Haven’t I Met You Before? Cross-Document Coreference Resolution

The Dude: Nobody calls me Lebowski. You got the wrong guy. I’m the Dude, man.
Blond Treehorn Thug: Your name’s Lebowski, Lebowski. Your wife is Bunny.
The Dude: My… my wi-, my wife, Bunny? Do you see a wedding ring on my finger? Does this place look like I’m married?

The example above highlights the importance of coreference resolution, which is sorting out names in text that either appear to refer to the same real-world thing, but don’t (as in the example above), or appear not to refer to the same real-world thing, but do (“Arnold Schwarzenegger” and “the Governator”). This blog post talks about our work on a coreference-resolution system—why we’re building it, and how we’re going about it.

A search for “Michael Jackson” in our demonstration program distinguishes between documents about the famous king of pop and those about the chairman of AutoNation.
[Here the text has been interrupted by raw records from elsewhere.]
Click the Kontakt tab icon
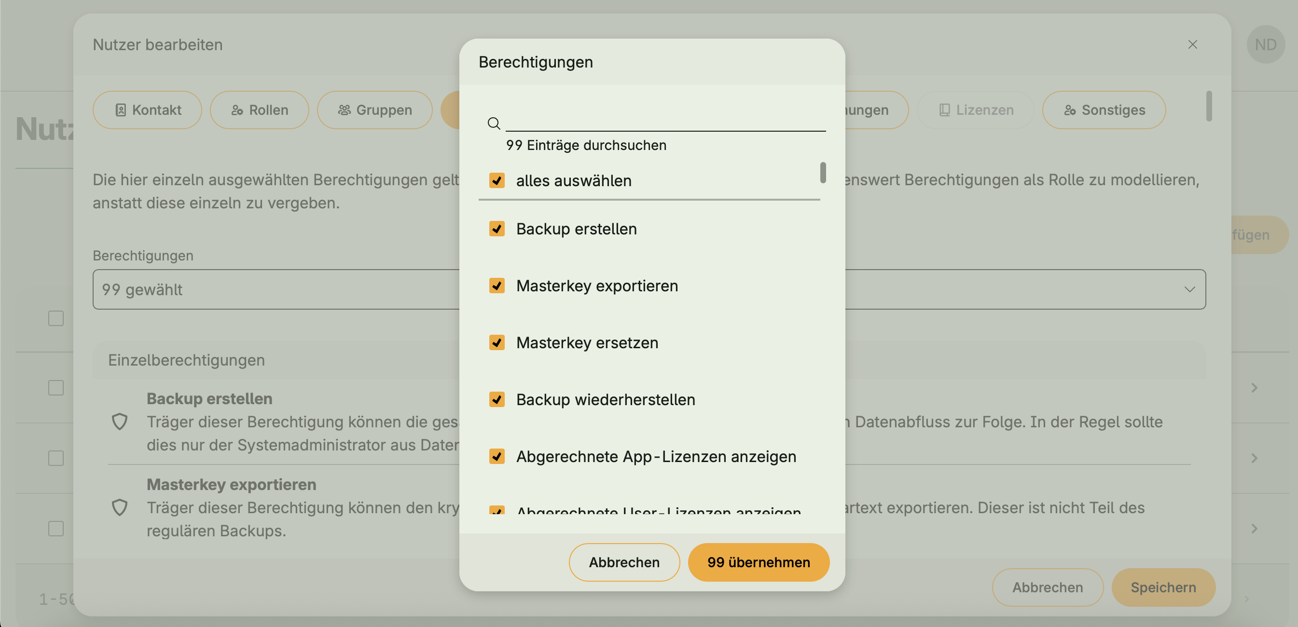 120,110
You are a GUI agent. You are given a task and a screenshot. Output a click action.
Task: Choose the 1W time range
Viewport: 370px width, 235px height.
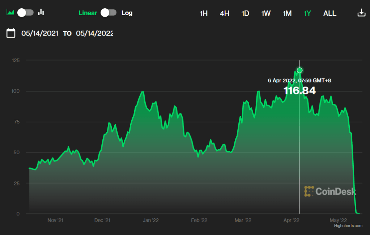click(266, 13)
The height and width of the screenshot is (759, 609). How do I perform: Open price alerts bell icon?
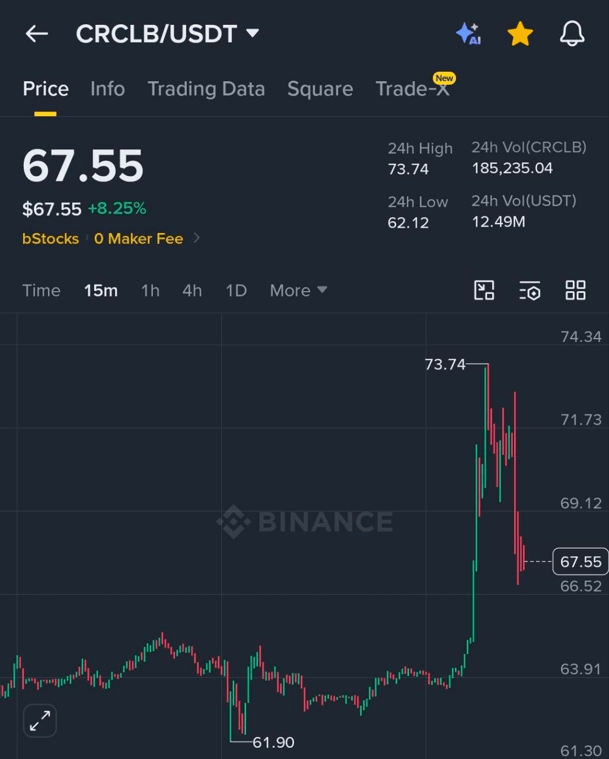(x=572, y=34)
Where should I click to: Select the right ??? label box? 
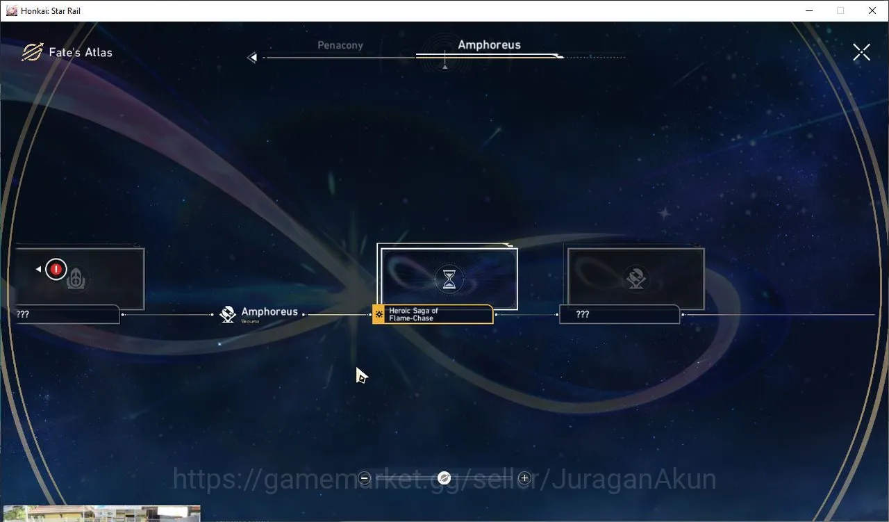620,314
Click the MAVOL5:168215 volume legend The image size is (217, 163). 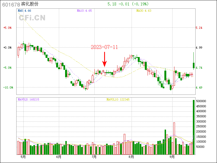(x=28, y=99)
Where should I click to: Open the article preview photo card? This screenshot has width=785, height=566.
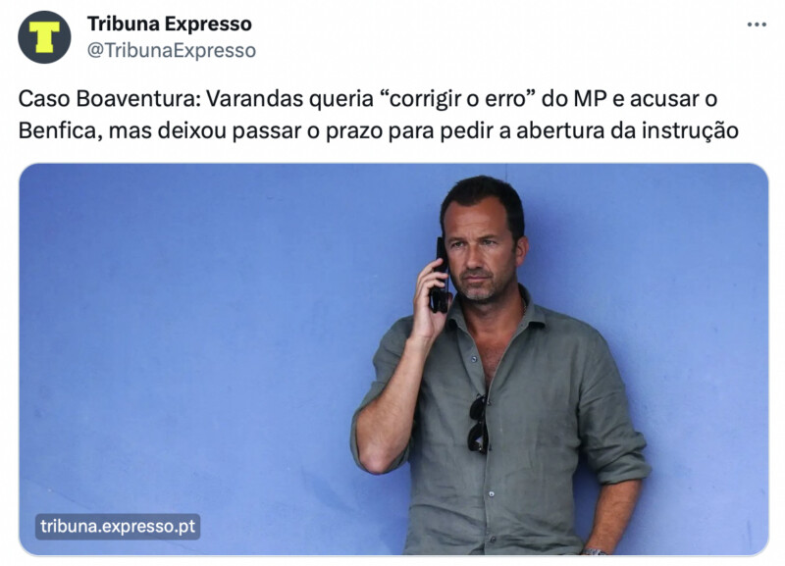click(x=393, y=359)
Coreference systems come in two flavors: in-document (indoc) or cross-document. Indoc systems worry about reference chains like, “President Barack Obama,” “Obama,” “The President,”, and even “him,” when they all appear in the same document. These are referred to as “coreference chains” because all the mentions referring to Obama are chained together. Cross-document coref (CDCR) systems worry about the existence of whole documents. For example, two documents containing “George Bush” might be referring to one president, two presidents, or some other people altogether.

CDCR is essential to large-scale exploitation of information in documents. Names are critical components of document content, and if you can’t group together name references that refer to the same real thing, then you can’t really figure out what the documents are telling you.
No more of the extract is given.